**How to complete this task**
Each line of the data below containing "chevron" needs to be listed.

**Task material**
━━━━━━━━━━━━━━━━━━━━

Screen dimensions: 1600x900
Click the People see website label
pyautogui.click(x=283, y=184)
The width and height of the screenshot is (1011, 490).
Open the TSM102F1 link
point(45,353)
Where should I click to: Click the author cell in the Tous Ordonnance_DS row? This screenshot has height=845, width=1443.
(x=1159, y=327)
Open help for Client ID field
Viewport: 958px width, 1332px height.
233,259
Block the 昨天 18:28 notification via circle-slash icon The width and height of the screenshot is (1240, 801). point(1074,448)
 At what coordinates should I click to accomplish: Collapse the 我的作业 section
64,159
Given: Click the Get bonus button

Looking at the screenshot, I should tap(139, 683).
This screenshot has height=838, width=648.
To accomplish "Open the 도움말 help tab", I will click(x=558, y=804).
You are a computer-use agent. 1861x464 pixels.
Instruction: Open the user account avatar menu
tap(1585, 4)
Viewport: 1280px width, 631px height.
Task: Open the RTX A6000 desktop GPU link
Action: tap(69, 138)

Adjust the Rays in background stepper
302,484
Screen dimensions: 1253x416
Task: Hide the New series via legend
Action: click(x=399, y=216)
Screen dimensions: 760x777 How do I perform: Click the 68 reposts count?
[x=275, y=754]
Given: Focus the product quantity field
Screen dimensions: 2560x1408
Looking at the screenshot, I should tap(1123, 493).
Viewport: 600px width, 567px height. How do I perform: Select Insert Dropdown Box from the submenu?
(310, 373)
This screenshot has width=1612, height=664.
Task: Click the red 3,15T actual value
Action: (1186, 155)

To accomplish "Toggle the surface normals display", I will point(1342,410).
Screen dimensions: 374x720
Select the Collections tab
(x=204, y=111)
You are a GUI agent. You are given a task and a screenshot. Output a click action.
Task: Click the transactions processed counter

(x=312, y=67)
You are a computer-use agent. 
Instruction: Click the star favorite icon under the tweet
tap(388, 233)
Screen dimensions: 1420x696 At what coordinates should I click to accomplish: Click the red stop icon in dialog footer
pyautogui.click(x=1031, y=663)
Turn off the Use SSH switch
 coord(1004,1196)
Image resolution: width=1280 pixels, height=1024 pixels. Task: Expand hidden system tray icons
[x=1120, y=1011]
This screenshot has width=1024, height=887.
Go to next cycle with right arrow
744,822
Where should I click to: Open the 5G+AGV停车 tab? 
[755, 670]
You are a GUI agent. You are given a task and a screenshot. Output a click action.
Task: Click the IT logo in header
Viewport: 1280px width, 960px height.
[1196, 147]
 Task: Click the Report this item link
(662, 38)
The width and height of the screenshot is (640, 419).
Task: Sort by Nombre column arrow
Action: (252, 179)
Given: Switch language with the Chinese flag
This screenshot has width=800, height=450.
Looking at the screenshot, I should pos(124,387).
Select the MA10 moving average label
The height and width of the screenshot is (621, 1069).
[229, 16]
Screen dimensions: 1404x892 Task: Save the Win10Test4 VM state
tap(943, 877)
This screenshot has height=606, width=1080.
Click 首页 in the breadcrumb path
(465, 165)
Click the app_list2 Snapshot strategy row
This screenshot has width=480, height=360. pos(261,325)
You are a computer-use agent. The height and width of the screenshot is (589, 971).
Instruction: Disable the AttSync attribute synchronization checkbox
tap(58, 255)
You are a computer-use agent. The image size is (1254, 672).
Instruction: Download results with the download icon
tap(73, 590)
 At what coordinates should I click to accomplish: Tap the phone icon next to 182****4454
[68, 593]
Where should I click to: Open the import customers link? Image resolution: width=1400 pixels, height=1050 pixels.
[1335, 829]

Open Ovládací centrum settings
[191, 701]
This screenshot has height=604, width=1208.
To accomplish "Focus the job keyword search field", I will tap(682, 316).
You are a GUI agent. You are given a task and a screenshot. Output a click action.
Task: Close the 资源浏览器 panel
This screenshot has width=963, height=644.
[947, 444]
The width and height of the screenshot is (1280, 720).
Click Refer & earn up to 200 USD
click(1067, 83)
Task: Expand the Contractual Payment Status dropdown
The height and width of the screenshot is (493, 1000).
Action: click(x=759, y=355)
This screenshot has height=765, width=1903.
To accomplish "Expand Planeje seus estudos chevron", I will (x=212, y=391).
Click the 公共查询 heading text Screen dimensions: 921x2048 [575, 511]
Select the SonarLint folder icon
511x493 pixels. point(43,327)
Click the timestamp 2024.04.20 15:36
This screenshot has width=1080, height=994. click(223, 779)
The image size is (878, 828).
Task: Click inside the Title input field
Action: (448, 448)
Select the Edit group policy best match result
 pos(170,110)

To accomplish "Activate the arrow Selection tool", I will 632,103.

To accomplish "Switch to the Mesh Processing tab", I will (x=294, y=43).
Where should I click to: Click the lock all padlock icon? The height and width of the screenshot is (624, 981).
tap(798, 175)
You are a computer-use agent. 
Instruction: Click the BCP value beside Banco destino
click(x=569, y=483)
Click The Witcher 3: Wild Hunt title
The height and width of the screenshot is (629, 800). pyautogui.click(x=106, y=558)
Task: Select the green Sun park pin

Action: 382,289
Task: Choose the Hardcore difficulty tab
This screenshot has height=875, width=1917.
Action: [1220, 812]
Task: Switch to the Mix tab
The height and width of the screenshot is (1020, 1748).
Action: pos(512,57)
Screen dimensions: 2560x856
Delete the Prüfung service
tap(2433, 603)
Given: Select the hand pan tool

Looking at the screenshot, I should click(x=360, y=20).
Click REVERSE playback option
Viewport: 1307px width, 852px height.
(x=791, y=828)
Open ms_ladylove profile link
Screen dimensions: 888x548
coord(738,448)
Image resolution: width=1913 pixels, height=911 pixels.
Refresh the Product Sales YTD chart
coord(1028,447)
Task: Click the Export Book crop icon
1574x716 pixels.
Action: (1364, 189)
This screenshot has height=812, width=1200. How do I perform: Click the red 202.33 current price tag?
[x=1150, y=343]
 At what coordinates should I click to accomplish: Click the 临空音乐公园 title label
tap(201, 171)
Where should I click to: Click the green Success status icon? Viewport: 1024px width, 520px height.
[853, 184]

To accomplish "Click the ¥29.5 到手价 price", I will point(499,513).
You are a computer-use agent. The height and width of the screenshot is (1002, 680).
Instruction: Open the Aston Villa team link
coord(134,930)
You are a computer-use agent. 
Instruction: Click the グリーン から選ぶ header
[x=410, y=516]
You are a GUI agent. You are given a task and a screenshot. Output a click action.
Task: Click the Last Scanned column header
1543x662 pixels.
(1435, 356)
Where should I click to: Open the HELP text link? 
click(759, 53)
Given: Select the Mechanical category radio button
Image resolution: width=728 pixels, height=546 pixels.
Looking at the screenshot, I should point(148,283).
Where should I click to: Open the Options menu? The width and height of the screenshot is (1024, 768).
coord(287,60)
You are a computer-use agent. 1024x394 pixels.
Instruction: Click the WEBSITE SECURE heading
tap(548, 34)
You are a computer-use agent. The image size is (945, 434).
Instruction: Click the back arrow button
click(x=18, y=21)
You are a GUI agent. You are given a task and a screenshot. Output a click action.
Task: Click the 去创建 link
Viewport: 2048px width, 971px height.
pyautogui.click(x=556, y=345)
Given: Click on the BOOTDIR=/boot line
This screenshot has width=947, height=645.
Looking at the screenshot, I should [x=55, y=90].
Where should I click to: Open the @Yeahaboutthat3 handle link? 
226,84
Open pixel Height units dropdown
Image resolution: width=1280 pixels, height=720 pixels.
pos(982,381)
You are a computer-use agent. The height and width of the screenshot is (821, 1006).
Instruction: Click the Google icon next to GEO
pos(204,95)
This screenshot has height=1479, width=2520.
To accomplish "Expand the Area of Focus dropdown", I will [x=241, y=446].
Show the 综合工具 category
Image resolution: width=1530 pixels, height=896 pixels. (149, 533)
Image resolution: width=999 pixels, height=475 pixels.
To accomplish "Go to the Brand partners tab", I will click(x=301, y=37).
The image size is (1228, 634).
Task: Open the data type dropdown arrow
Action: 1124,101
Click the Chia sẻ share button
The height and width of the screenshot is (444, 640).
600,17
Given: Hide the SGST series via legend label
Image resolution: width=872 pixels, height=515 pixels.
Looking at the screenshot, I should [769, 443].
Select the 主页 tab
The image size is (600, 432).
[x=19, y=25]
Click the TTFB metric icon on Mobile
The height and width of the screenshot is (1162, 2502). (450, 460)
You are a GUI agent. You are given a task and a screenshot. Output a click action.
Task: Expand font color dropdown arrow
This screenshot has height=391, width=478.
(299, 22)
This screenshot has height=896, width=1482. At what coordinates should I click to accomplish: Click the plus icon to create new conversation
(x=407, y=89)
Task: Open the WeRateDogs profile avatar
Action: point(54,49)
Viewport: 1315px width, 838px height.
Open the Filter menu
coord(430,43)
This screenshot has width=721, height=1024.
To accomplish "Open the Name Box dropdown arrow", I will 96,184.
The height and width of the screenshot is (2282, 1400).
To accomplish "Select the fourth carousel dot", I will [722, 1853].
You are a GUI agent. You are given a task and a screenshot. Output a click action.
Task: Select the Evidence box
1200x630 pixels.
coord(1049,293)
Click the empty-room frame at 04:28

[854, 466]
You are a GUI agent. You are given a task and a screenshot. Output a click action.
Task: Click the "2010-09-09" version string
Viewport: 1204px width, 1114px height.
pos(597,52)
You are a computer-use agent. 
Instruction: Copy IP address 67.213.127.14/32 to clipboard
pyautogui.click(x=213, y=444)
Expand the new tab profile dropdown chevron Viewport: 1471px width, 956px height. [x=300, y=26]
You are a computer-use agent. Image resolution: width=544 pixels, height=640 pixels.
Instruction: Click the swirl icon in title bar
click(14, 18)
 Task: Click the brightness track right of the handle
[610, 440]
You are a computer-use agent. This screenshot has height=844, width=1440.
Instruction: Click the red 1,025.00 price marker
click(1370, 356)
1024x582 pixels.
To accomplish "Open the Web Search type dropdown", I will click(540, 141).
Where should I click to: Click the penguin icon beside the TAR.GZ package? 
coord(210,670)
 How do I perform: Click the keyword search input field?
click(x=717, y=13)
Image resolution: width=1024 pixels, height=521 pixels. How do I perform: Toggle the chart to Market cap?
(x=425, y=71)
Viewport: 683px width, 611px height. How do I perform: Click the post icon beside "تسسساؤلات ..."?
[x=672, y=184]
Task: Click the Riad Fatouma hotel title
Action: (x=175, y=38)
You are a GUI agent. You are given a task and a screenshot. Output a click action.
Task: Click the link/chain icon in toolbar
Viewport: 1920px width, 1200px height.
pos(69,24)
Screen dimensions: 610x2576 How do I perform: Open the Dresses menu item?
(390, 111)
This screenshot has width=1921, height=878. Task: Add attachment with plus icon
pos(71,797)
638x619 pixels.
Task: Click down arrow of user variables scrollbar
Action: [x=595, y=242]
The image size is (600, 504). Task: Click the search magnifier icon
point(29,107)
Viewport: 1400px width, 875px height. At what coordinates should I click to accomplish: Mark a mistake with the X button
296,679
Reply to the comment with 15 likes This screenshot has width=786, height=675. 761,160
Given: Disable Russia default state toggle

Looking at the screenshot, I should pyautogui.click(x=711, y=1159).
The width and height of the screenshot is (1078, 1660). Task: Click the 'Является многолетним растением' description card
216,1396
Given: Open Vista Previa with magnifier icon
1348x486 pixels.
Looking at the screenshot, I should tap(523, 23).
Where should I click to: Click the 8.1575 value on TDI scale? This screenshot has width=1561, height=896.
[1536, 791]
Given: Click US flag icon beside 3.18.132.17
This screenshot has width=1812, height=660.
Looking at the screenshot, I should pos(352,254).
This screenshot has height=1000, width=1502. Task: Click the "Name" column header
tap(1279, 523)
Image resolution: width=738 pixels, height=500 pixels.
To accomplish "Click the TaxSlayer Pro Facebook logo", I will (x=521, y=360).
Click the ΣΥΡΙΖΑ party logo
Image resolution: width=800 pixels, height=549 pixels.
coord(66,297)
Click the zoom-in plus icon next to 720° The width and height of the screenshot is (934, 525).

━━━━━━━━━━━━━━━━━━━━

**Answer section**
To accomplish "Expand Planeje seus estudos chevron", I will (x=212, y=391).
Expand the new tab profile dropdown chevron Viewport: 1471px width, 956px height. [x=300, y=26]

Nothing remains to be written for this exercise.